Poucas coisas ilustram melhor o clima do mercado de buscas em 2026 do que esta cena: ao pesquisar no Google como fazer pesquisas “sem IA”, o próprio resumo gerado por inteligência artificial da plataforma passou a recomendar o DuckDuckGo como alternativa. O AI Overview chega a citar o No-AI Search do concorrente — um modo que remove imagens, sugestões e respostas geradas por IA — e ainda sugere configurações de navegador para reduzir esse tipo de experiência. Na prática, a IA do Google indicou como escapar dela mesma.
A ironia tem contexto. Depois do Google I/O 2026, a empresa acelerou a expansão do AI Mode e dos AI Overviews, transformando a tradicional lista de links azuis em respostas conversacionais que ocupam o topo da tela. Para muitos usuários, o resultado foi uma busca mais poluída e menos previsível, em que encontrar a fonte original virou tarefa secundária. Não por acaso, cresceu a procura por formas de voltar ao modelo antigo.
É nesse vácuo que o DuckDuckGo prospera.
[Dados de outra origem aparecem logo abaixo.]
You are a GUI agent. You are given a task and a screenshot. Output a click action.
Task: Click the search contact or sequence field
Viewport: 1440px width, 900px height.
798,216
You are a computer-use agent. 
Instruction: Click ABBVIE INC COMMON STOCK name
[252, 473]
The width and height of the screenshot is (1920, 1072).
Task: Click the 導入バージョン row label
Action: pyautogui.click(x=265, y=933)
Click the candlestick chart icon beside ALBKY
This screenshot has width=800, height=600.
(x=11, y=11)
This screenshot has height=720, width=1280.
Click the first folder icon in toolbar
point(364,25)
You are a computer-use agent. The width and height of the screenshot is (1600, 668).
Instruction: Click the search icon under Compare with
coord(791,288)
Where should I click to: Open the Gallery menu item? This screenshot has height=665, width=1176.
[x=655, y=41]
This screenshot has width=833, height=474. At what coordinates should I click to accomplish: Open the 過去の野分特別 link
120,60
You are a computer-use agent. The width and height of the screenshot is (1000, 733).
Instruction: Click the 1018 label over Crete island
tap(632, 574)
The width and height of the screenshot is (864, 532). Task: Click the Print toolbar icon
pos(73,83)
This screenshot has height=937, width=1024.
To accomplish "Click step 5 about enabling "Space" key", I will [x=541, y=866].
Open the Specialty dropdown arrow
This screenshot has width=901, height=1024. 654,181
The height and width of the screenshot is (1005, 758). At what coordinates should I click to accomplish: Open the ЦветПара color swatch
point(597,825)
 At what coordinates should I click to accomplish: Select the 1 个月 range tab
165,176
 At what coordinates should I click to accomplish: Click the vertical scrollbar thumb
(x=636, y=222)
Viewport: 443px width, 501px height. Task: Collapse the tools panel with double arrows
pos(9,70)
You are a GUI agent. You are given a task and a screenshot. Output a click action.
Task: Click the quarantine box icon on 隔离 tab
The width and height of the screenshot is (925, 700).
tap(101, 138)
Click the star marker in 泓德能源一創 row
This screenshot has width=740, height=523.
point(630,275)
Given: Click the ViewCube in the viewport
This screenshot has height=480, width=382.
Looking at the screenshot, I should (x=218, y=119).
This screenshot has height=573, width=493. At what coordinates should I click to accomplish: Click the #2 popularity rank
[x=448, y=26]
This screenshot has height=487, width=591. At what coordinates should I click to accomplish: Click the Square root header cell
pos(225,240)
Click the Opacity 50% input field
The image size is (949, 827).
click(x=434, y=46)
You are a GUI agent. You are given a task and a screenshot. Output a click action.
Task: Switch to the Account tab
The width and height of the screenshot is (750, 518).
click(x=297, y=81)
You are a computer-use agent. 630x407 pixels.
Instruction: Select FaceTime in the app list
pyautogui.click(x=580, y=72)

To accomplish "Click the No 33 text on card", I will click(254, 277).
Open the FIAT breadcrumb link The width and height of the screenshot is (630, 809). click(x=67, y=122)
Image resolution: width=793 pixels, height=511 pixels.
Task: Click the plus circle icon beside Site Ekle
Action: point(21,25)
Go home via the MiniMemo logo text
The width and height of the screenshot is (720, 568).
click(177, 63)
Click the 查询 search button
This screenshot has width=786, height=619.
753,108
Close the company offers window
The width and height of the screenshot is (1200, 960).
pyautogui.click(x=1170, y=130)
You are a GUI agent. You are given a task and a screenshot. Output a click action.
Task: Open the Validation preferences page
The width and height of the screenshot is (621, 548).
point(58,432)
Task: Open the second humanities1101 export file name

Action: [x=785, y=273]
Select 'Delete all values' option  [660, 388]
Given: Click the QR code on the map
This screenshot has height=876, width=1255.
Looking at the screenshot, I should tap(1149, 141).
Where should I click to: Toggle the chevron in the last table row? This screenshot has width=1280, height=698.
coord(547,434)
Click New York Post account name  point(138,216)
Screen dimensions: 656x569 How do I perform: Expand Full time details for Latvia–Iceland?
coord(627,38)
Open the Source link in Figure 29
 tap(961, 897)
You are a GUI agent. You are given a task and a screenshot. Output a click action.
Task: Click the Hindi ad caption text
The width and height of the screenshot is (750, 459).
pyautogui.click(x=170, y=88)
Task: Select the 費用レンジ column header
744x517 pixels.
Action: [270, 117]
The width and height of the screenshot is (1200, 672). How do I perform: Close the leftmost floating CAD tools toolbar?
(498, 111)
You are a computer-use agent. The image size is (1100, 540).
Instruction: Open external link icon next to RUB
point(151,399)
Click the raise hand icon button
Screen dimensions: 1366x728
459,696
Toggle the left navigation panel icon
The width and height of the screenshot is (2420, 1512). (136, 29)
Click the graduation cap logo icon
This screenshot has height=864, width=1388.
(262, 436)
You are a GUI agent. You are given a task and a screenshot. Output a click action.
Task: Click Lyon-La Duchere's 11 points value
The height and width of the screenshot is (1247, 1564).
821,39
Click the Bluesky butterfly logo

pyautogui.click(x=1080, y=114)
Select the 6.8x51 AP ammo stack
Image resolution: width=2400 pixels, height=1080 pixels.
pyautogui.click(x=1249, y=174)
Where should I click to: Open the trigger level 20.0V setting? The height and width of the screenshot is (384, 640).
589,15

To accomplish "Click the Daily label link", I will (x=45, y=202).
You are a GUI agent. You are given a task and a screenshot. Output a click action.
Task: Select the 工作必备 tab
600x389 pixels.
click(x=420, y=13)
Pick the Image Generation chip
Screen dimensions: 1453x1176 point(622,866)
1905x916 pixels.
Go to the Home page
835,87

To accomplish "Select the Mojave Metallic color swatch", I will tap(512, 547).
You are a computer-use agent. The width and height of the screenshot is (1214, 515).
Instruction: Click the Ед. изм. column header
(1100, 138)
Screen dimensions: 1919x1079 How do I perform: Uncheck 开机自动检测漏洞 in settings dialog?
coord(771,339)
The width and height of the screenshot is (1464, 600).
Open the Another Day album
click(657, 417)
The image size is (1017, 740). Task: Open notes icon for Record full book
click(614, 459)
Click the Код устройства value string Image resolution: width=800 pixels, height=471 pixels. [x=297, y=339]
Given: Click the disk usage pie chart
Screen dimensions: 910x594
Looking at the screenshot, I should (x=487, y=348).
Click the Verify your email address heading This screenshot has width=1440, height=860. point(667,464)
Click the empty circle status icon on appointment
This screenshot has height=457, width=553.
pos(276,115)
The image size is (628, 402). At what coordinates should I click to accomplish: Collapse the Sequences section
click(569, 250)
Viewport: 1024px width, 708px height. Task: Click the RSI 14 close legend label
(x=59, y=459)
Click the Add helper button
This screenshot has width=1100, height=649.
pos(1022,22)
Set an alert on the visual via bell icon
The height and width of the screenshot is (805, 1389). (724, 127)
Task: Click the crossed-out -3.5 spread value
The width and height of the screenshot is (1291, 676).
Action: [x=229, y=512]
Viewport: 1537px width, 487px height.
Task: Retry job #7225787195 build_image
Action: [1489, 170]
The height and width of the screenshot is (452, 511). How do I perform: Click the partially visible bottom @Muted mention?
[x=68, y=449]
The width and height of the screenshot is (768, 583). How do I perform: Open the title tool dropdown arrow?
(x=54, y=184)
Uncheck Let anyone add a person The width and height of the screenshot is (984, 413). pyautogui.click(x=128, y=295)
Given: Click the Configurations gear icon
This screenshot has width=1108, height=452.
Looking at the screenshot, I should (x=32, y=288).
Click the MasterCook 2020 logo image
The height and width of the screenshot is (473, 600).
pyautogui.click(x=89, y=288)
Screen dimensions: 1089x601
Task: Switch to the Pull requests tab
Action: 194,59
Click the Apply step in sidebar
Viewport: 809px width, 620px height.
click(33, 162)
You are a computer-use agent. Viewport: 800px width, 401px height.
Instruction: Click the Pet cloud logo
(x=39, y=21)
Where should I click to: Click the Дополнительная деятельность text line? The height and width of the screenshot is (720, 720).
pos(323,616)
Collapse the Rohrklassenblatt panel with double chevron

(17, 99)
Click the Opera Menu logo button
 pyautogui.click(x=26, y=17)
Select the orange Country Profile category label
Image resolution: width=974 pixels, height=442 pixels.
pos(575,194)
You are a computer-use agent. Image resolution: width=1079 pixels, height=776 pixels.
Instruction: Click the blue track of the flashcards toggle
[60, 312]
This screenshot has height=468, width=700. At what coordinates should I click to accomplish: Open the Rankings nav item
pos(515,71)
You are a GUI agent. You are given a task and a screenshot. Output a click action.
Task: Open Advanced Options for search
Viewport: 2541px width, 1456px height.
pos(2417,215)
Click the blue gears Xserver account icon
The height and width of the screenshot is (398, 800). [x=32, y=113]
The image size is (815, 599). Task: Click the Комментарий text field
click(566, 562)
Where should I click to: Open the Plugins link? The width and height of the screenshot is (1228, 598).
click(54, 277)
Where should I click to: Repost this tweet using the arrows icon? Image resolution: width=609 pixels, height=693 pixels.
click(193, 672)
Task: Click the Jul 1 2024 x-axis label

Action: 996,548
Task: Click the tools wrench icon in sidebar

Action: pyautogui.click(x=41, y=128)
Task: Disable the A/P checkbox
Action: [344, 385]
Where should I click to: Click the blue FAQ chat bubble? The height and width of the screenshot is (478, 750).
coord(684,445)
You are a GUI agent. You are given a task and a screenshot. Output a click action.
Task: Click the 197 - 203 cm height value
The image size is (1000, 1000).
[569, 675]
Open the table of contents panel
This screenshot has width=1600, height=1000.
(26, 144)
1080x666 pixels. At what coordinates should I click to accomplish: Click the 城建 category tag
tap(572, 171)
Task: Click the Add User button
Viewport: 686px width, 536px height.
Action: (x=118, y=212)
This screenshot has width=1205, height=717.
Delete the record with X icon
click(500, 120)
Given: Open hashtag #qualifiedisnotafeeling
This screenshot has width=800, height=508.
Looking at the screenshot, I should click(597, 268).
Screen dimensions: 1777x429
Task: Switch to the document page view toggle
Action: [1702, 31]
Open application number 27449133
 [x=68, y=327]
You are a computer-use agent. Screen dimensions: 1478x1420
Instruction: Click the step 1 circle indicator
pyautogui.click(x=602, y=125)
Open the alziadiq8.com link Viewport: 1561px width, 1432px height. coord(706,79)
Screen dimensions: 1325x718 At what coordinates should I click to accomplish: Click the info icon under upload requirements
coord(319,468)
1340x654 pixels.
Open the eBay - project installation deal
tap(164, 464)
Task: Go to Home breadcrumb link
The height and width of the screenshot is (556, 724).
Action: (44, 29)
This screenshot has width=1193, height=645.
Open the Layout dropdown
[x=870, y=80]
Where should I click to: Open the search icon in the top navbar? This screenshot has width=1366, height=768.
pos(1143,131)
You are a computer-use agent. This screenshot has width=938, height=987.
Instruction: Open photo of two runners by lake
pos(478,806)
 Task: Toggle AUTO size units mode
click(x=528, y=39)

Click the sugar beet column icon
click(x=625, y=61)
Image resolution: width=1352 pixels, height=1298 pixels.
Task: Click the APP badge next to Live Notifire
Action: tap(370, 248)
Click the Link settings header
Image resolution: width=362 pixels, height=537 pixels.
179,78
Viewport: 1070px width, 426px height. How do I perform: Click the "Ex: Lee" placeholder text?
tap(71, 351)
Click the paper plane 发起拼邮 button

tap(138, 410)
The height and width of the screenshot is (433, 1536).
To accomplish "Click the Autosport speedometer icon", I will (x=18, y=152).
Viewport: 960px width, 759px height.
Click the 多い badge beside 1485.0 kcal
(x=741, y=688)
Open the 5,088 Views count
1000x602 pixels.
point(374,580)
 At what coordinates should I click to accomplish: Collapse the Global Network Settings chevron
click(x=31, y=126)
A empresa, conhecida pelo foco em privacidade, relatou alta média de 18,1% nas instalações do aplicativo logo após os anúncios de IA do Google, com picos que chegaram a 30% em alguns momentos — o crescimento foi especialmente forte no iPhone. Vale notar que o próprio DuckDuckGo também oferece ferramentas de IA, como o Search Assist e o Duck.ai, mas com uma diferença importante: o usuário consegue desligá-las facilmente ou optar por uma busca limpa e sem anúncios, algo que o Google ainda não entrega da mesma forma.
Para o leitor brasileiro, o episódio serve menos como uma recomendação de troca imediata e mais como um lembrete de que existem opções. A liderança do Google segue sólida e dificilmente será ameaçada no curto prazo, mas a reação dos usuários mostra uma demanda real por controle sobre como a informação é apresentada. Em um momento em que a IA invade cada canto dos produtos digitais, poder escolher quando não usá-la virou, ironicamente, um diferencial competitivo.